Exercise brief:
Return every line of the data below that includes the string "sidebar".
Start of Provided material
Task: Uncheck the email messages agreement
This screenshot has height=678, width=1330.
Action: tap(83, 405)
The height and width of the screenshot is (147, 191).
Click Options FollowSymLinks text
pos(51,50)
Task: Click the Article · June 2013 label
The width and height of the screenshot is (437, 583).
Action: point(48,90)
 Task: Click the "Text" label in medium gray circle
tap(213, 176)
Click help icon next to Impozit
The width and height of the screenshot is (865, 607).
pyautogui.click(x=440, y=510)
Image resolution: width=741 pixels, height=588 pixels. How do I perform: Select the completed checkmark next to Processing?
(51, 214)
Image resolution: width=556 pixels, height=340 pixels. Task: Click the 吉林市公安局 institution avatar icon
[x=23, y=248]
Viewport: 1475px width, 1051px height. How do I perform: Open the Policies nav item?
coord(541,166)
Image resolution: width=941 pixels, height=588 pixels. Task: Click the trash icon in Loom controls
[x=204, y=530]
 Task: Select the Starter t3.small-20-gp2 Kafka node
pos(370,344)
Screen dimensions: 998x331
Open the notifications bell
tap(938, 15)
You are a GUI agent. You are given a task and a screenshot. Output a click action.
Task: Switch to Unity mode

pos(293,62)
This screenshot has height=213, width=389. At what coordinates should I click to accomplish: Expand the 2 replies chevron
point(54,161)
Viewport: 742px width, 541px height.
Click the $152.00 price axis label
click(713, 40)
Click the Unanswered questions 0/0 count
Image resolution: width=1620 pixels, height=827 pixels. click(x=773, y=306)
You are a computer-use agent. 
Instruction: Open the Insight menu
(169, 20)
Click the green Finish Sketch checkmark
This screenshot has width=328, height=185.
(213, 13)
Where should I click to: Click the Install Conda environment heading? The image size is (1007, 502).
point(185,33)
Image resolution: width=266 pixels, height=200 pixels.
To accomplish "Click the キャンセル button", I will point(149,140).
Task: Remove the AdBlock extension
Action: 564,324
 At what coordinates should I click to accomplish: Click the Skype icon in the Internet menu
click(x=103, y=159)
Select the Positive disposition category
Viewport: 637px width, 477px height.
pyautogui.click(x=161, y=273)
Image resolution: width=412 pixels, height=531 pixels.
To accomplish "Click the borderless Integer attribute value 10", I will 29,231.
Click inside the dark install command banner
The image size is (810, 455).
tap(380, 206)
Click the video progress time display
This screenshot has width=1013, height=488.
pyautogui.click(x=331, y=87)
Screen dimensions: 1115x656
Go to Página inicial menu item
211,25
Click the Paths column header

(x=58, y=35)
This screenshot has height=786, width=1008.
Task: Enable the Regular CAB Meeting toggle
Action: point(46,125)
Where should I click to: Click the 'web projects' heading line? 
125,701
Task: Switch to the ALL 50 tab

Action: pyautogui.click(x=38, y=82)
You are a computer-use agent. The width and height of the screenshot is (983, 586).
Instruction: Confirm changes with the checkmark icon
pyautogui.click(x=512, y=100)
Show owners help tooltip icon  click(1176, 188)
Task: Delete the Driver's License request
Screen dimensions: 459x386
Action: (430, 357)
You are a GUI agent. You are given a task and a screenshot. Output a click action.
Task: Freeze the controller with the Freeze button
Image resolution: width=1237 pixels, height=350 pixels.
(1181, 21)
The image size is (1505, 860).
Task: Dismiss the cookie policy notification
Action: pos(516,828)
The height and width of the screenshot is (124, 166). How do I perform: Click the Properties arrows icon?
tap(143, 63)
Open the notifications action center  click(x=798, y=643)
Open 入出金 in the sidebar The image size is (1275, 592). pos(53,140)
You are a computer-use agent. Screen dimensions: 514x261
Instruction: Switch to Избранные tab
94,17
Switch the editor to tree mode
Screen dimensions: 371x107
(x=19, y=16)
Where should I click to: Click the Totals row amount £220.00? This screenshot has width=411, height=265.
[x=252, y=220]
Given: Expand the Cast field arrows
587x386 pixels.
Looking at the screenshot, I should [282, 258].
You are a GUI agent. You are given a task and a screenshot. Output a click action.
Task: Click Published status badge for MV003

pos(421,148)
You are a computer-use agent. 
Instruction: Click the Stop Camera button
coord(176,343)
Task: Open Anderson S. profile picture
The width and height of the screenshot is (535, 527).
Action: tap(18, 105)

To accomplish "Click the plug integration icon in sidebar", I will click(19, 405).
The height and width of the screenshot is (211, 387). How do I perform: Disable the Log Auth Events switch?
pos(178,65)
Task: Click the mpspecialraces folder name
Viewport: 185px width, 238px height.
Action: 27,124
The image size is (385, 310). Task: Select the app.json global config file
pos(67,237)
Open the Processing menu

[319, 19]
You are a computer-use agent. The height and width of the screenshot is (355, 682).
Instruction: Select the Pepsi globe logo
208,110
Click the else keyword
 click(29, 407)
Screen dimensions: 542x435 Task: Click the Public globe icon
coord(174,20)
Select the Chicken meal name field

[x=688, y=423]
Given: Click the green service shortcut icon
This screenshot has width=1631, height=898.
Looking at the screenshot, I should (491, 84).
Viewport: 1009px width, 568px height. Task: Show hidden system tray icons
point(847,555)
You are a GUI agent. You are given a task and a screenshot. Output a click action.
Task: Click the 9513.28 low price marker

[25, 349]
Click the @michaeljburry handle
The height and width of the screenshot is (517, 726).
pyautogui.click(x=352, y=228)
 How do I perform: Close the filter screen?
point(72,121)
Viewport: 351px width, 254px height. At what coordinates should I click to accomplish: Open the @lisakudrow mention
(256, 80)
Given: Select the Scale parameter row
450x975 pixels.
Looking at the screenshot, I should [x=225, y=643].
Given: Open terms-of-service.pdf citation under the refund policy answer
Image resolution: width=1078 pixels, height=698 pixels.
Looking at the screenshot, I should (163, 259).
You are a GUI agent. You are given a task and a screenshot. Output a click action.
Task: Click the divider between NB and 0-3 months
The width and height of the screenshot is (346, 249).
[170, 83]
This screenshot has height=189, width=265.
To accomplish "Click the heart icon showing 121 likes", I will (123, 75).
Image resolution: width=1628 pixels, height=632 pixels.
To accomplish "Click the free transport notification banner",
End of Provided material
Result:
Open 入出金 in the sidebar The image size is (1275, 592). pos(53,140)
To accomplish "Click the plug integration icon in sidebar", I will click(19, 405).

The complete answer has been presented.